# ABOUT THIS TASK
All of the entries must appear again exactly as written.

EXTRACTED ENTRIES: Begin

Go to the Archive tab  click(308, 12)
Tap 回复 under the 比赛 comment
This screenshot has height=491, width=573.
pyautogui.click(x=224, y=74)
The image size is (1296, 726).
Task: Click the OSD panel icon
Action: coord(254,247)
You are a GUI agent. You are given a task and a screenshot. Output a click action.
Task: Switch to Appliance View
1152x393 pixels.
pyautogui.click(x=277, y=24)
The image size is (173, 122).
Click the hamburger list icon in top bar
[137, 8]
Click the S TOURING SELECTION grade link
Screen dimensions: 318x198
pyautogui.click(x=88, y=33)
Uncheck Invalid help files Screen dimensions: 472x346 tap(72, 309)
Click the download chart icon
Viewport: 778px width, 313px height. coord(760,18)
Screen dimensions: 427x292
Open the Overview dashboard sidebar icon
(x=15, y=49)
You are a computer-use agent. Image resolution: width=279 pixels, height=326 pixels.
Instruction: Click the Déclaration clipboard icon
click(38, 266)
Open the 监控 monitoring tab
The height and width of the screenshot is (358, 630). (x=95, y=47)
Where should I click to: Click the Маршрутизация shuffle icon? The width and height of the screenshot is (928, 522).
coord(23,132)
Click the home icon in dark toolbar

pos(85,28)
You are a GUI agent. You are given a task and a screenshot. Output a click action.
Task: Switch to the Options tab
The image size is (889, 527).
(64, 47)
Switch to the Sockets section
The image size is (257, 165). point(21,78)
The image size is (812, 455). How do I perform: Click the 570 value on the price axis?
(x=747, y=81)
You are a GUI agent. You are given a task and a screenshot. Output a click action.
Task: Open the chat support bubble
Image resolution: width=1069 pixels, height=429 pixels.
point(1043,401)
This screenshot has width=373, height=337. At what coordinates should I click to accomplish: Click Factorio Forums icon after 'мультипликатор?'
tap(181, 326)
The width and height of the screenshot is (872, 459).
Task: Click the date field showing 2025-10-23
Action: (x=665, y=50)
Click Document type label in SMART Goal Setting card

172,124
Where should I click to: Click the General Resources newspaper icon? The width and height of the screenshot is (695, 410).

EXTRACTED ENTRIES: End

# RESULT OF THIS TASK
Go to the Archive tab  click(308, 12)
Tap 回复 under the 比赛 comment
This screenshot has height=491, width=573.
pyautogui.click(x=224, y=74)
The image size is (1296, 726).
Task: Click the OSD panel icon
Action: coord(254,247)
You are a GUI agent. You are given a task and a screenshot. Output a click action.
Task: Switch to Appliance View
1152x393 pixels.
pyautogui.click(x=277, y=24)
The image size is (173, 122).
Click the hamburger list icon in top bar
[137, 8]
Click the S TOURING SELECTION grade link
Screen dimensions: 318x198
pyautogui.click(x=88, y=33)
Uncheck Invalid help files Screen dimensions: 472x346 tap(72, 309)
Click the download chart icon
Viewport: 778px width, 313px height. coord(760,18)
Screen dimensions: 427x292
Open the Overview dashboard sidebar icon
(x=15, y=49)
You are a computer-use agent. Image resolution: width=279 pixels, height=326 pixels.
Instruction: Click the Déclaration clipboard icon
click(38, 266)
Open the 监控 monitoring tab
The height and width of the screenshot is (358, 630). (x=95, y=47)
Where should I click to: Click the Маршрутизация shuffle icon? The width and height of the screenshot is (928, 522).
coord(23,132)
Click the home icon in dark toolbar

pos(85,28)
You are a GUI agent. You are given a task and a screenshot. Output a click action.
Task: Switch to the Options tab
The image size is (889, 527).
(64, 47)
Switch to the Sockets section
The image size is (257, 165). point(21,78)
The image size is (812, 455). How do I perform: Click the 570 value on the price axis?
(x=747, y=81)
You are a GUI agent. You are given a task and a screenshot. Output a click action.
Task: Open the chat support bubble
Image resolution: width=1069 pixels, height=429 pixels.
point(1043,401)
This screenshot has width=373, height=337. At what coordinates should I click to accomplish: Click Factorio Forums icon after 'мультипликатор?'
tap(181, 326)
The width and height of the screenshot is (872, 459).
Task: Click the date field showing 2025-10-23
Action: (x=665, y=50)
Click Document type label in SMART Goal Setting card

172,124
Where should I click to: Click the General Resources newspaper icon? The width and height of the screenshot is (695, 410).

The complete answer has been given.